As proud as he was of his son, Sylvester had one more lesson for him: “I told him to go east. Louisiana was good too me, but there was a big world out there for him to see and to make his own life in.”
So five days before turning 17, Kendrick Carmouche moved his tack to the Philadelphia area to take on the Mid-Atlantic circuit. He met the woman he would marry, started a family and became the go-to money rider at Parx Racing.
Back in Louisiana, Sylvester Carmouche gained attention for a more upbeat reason, as the primary pilot of Hallowed Dreams, a mare who won 25 of her 30 starts, including 16 in a row. He retired in 2013 at age 55 with 1,348 victories on sanctioned tracks and more than $11 million in purses. He still gallops a few horses near his home in Arnaudville, La.
In 2015, after winning five riding titles at Parx, Kendrick Carmouche decided he was ready for New York, America’s premier racing circuit. He introduced himself to trainers by working their horses — up to a dozen a day — in the morning and making the most of his racing opportunities in the afternoon.

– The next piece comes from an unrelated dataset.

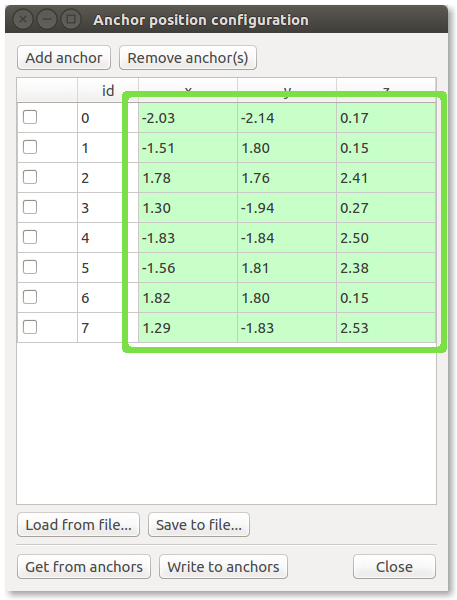
Task: Toggle the checkbox for anchor 6
Action: point(30,297)
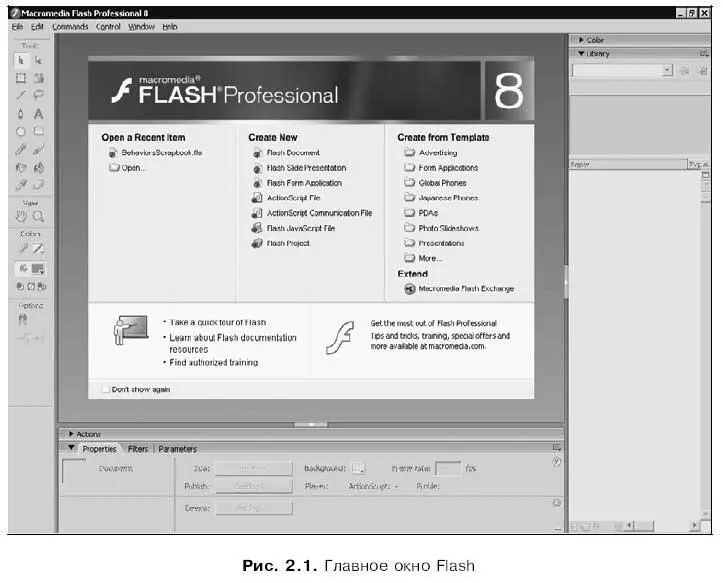The height and width of the screenshot is (583, 723).
Task: Collapse the Library panel
Action: pyautogui.click(x=581, y=54)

In New York, Carmouche is all business. On Wednesdays, he says goodbye to his wife, Whitney, his daughter, Olivia, 15, and son, Kendrick, 12, and leaves his home in Newark, Del., for a two-and-a-half-hour drive to a hotel near the track. He returns home on Sunday after his last race.
This focus has helped Carmouche climb the jockey standings each year, earning more mounts and more money. Last fall, he won the riding title at Aqueduct, his first in New York, and he currently is No. 7 in the nation in earnings.
No one else in the New York Racing Association jockey colony looks like him. Nor did any riders in Pennsylvania, West Virginia, Delaware, or anywhere else he has ridden. Black jockeys were forced out of the sport in the Jim Crow era and now are a rare sight in competition.
Carmouche said his race had never held him back in the sport and pointed to his more than 3,400 career victories and more than $118 million in purse earnings as proof.
“I work hard. I’m nice to everyone,” he said. “If you treat me the same, I don’t care if you are pink or green. I learned that from Pops, too.”
Now Carmouche has his first Kentucky Derby mount, which, perhaps fittingly, is a long shot to claim the garland of roses.
Early this month, Bourbonic went off at odds of 72 to 1 in the Wood Memorial at Aqueduct and trailed the eight other horses for a mile. In the stretch, however, Carmouche smooched at his colt, rubbed its neck and got every ounce of speed to win by a nose.
“All I’ve ever wanted is opportunity,” Carmouche said. “I’ve earned it everywhere I’ve ridden. Now I have an opportunity to bring home those roses. I wouldn’t count me out.”